• ABOUT THIS EXERCISE
Using the records below, find every line that includes "computer" and copy it.

--- EXERCISE INPUTS Enclosed Below ---

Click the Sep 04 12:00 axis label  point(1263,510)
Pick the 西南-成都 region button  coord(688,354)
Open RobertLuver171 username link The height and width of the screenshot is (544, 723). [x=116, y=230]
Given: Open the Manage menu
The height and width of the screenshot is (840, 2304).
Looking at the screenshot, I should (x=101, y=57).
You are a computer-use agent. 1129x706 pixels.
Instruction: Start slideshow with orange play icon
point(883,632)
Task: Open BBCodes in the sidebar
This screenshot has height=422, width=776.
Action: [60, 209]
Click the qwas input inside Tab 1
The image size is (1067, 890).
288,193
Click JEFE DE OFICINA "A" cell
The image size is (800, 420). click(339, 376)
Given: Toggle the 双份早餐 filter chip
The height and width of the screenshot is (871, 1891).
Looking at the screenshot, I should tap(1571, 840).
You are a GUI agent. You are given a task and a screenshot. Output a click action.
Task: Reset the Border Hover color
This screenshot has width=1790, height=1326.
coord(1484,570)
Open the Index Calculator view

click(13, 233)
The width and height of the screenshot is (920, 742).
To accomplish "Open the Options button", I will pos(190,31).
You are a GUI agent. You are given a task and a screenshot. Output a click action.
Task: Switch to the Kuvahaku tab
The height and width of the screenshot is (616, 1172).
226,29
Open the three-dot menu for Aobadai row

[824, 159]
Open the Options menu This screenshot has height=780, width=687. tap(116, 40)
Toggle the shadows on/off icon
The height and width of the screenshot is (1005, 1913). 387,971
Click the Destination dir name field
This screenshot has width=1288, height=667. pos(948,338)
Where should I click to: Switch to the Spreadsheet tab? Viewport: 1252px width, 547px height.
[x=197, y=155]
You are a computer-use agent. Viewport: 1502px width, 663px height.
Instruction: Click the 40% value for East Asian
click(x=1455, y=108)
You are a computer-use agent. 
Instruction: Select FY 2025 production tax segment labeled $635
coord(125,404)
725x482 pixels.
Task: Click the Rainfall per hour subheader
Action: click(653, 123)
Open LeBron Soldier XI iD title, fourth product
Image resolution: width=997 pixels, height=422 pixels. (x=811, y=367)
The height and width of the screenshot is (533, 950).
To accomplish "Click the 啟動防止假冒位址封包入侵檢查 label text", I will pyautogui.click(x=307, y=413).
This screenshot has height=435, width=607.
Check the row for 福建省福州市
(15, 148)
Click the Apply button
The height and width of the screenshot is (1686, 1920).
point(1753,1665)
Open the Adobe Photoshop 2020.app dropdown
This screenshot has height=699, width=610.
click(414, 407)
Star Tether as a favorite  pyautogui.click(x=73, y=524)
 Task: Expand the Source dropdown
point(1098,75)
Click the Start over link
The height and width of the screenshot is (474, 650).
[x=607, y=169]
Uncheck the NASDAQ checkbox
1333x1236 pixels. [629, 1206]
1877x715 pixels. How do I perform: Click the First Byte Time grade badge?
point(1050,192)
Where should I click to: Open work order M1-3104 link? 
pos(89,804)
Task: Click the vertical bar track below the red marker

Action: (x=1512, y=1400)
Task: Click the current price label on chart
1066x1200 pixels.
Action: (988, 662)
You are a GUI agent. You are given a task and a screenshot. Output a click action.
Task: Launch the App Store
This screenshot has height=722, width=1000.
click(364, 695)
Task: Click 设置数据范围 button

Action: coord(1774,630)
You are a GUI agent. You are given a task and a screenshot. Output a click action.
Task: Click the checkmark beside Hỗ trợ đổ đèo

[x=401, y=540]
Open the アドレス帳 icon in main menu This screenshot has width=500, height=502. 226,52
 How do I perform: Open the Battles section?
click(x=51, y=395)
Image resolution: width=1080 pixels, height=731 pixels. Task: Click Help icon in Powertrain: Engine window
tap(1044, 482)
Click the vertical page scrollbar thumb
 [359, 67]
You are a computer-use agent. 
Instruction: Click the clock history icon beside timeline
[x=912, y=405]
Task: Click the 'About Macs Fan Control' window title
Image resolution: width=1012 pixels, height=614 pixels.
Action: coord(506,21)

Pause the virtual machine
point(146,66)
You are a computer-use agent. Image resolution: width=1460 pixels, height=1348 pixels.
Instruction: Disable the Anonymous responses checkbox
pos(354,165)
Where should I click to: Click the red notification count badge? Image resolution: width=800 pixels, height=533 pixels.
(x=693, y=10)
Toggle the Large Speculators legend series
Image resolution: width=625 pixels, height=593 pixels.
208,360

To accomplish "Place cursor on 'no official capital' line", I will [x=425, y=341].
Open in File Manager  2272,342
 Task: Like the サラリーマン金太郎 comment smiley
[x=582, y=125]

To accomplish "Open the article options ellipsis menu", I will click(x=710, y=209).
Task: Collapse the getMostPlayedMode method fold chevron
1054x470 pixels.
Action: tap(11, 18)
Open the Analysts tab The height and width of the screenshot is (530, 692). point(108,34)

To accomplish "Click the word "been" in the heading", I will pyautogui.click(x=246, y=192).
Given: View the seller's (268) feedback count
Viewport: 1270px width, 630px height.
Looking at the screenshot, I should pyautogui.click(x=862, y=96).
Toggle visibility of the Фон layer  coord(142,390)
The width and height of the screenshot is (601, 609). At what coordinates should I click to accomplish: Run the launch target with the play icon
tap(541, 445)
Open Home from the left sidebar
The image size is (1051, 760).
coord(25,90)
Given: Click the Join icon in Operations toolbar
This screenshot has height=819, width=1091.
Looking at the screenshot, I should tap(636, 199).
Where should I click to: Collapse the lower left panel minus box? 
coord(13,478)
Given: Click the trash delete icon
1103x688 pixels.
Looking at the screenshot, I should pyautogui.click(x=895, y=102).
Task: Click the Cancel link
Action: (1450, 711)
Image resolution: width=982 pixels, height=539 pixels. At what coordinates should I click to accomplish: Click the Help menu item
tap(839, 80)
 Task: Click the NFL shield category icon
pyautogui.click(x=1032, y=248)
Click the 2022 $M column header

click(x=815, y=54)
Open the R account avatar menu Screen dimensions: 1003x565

--- End of Enclosed EXERCISE INPUTS ---

• EXERCISE RESULT
You are a computer-use agent. 1129x706 pixels.
You are a computer-use agent. Viewport: 1502px width, 663px height.
You are a computer-use agent. 
You are a computer-use agent. 
You are a computer-use agent. Image resolution: width=1460 pixels, height=1348 pixels.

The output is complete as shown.